> **ESERCIZI DA SVOLGERE**
a: Rispondi a queste domande sul testo sulle interviste:
(i) In quale forma è preferibile che si dia il consenso sulle modalità di diffusione audio-video e/o on-line delle interviste?
(ii) Che cosa si registra quando un'intervista viene interrotta e rinviata ad altra data?
(iii) Dove annota il ricercatore le modifiche chieste dall'intervistato, e che cosa non deve cambiare?
b: Scrivi come potrebbe proseguire il testo sulle interviste, partendo dopo la sua ultima frase.

> **BRANO**
-*-
Il consenso sugli usi e sulla diffusione del materiale raccolto è ribadito al termine dell’intervista. Il consenso se prestato in forma orale è registrato unitamente all’intervista. Il consenso può riguardare un utilizzo selettivo dell’intervista. È preferibile che il consenso concernente le modalità per la diffusione audio-video e/o on-linedelle interviste sia prestato in forma scritta.
Se l’intervista viene interrotta e rinviata ad altra data, sono registrati tutti i riferimenti utili, anche temporali, dell’interruzione e della successiva ripresa dell’attività, in modo che gli spezzoni dell’intervista e il relativo consenso informato siano tra loro ricollegabili.
Nei limiti in cui ciò sia considerato rilevante per la specificità delle tematiche oggetto d’indagine, è opportuno che l’intervistato sia informato della eventualità che – in casi eccezionali – l’intervista possa essere acquisita dall’autorità giudiziaria.
A intervista conclusa, è opportuno che il ricercatore ricapitoli, a corredo critico, le finalità, le condizioni, e gli eventuali limiti agli usi e alla diffusione dell’intervista e il consenso prestato dall’intervistato: potrà farlo in forma orale, in appendice all’intervista, al fine di redigere in forma scritta una scheda da associare alla registrazione.
L’intervistato ha diritto di interrompere o sospendere la registrazione e di rilasciare dichiarazioni a registratore spento. Ha diritto di rilasciare l’intervista in forma anonima o con uno pseudonimo, oppure di richiedere di avvalersi dell’anonimato per un tempo determinato da lui stabilito. In quest’ultimo caso l’anonimato è garantito anche in fase di archiviazione e conservazione della fonte. L’intervistato ha inoltre il diritto di accedere ai dati forniti nell’intervista, di integrarne o specificarne o modificarne i contenuti. In tali casi il ricercatore provvede ad annotare, in appositi spazi o registri, le modifiche richieste dall’intervistato, senza variare i dati originariamente raccolti.
-*-
> **ESTRATTO DALLA FONTE**
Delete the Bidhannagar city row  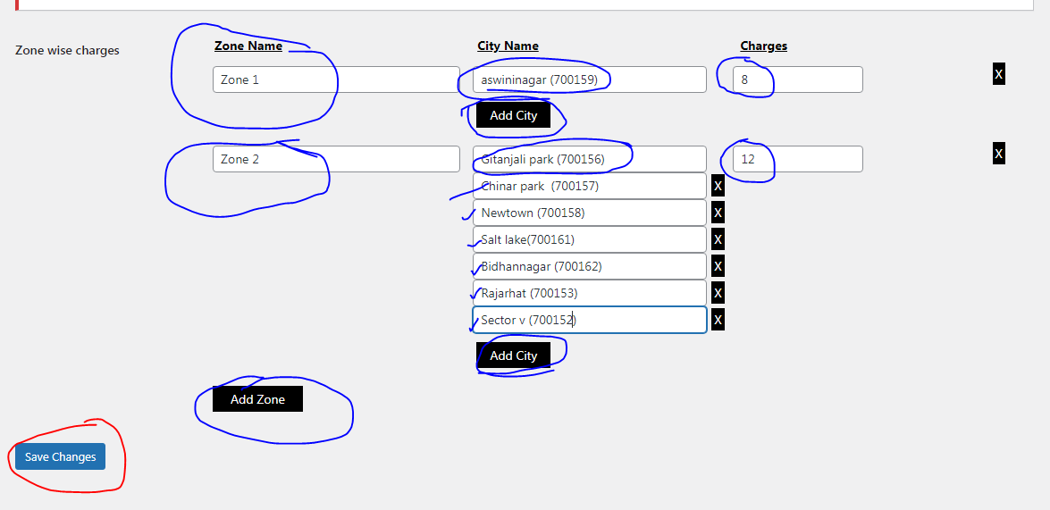(718, 266)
-*-
> **RISPOSTE**
a:
(i) In forma scritta.
(ii) Si registrano tutti i riferimenti utili, anche temporali, dell'interruzione e della successiva ripresa dell'attività.
(iii) Le annota in appositi spazi o registri, senza variare i dati raccolti in origine.

b:
Utilizzazione delle interviste
L’intervista è una narrazione dialogica alla quale partecipano sia l’intervistatore che l’intervistato. A disporre della registrazione dell’intervista è colui che l’ha effettuata.
Le scelte sulla trascrizione e sul montaggio dell’intervista spettano in ultima istanza al ricercatore, salvo diverso accordo con l’intervistato. Tuttavia il ricercatore valuta attentamente, a seconda della natura e della complessità dell’intervista, l’opportunità di sottoporre all’intervistato i brani trascritti o il testo integrale e concordare con lui le modalità della trascrizione.
L’intervistato ha il diritto, in qualsiasi tempo, di revocare il consenso alla pubblicazione dell’intervista. Ciò non fa venir meno il diritto del ricercatore a detenere l’originale dell’intervista e a utilizzare le informazioni in essa contenute senza fare riferimento all’identità dell’intervistato o a elementi che lo rendano comunque riconoscibile.
È buona norma consegnare o recapitare all’intervistato una copia dell’intervista, nel formato ritenuto più opportuno alle circostanze.
È responsabilità del ricercatore valutare quali dati personali contenuti nelle interviste possono essere diffusi in quanto pertinenti e indispensabili alla ricerca e se gli stessi non ledano la dignità e la riservatezza delle persone.
Il ricercatore, ove nell’intervista vi siano riferimenti a terze persone, adotta, prima di pubblicarla, ogni opportuno accorgimento volto a non ledere la loro immagine e reputazione.
Conservazione delle interviste
La fonte orale è la registrazione in forma audio o video di un’intervista. Essa si distingue dalla trascrizione, che ne è una riduzione o approssimazione testuale.
La fonte orale deve essere conservata e custodita opportunamente. Essa deve altresì essere resa accessibile agli studiosi, salvo nell’ipotesi in cui l’intervistato abbia diversamente disposto. Spetta al ricercatore individuare il luogo più adeguato dove versare o depositare la fonte, tenendo conto delle migliori garanzie di conservazione e di custodia, ma anche delle esigenze di fruizione che la caratterizzano.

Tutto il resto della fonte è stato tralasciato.